Objectives: Elite controllers (EC) are a rare group of individuals living with HIV-1 who naturally control HIV-1 replication to levels below the limit of detection without antiretroviral therapy (ART) and rarely progress to AIDS. The mechanisms contributing to this control remain incompletely elucidated. In the present study, we have assessed whether cellular host factors could modulate HIV-1 replication post-entry in a controller-discordant couple living with HIV-1.
Methods: CD4 T cells from a controller-discordant couple, one partner being an EC and the other an HIV-1 progressor (PR), and healthy controls (HC) were isolated, activated and infected with VSV-G pseudotyped yellow fluorescent protein-encoding single-round HIV-1 virus (HIV-YFP). Viral reverse transcripts, 2-LTR circles and integrated proviral HIV-1 DNA were monitored by quantitative PCR (qPCR) and integration sites were analysed. We further measured LEDGF/p75 and p21 mRNA expression levels by qPCR.
Results: Infection of activated CD4 T cells with HIV-YFP was reduced in EC compared with the PR partner, and HC. Evaluation of viral DNA forms suggested a block after entry and during the early steps of HIV-1 reverse transcription in EC. The integration site distribution pattern in EC, PR and HC was similar.

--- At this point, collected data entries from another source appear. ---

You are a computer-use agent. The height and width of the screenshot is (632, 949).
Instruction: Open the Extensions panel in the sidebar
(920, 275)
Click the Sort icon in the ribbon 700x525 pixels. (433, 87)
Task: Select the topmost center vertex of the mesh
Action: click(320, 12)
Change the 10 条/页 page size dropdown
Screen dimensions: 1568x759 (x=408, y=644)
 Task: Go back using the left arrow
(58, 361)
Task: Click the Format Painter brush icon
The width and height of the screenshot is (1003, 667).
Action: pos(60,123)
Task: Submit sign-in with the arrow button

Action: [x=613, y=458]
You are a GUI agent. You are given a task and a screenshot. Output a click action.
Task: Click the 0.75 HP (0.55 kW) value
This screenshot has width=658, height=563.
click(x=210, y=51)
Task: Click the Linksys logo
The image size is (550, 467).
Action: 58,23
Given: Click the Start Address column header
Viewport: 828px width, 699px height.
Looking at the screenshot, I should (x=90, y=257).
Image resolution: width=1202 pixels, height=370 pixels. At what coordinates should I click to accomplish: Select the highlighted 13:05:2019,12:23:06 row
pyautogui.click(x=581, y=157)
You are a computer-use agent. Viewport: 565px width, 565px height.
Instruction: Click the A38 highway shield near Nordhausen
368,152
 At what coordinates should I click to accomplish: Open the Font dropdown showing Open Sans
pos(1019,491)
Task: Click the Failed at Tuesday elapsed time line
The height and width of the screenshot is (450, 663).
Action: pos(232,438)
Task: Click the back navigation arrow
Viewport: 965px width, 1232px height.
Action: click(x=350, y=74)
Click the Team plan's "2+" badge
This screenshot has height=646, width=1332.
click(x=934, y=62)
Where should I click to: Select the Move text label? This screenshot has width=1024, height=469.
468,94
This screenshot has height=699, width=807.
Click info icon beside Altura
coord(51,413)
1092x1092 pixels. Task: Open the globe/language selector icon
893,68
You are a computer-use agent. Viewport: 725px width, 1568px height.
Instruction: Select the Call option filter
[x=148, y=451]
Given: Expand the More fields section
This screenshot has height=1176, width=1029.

The p21 expression in CD4 T cells of EC was elevated compared with the PR or HC, in line with previous work.
Conclusions: Our study suggests a reduced permissiveness to HIV-1 infection of CD4 T cells from EC due to a block of HIV-1 replication after entry and before integration that might contribute to the EC phenotype in our patient.
Keywords: HIV, elite controllers, HIV eradication, integration.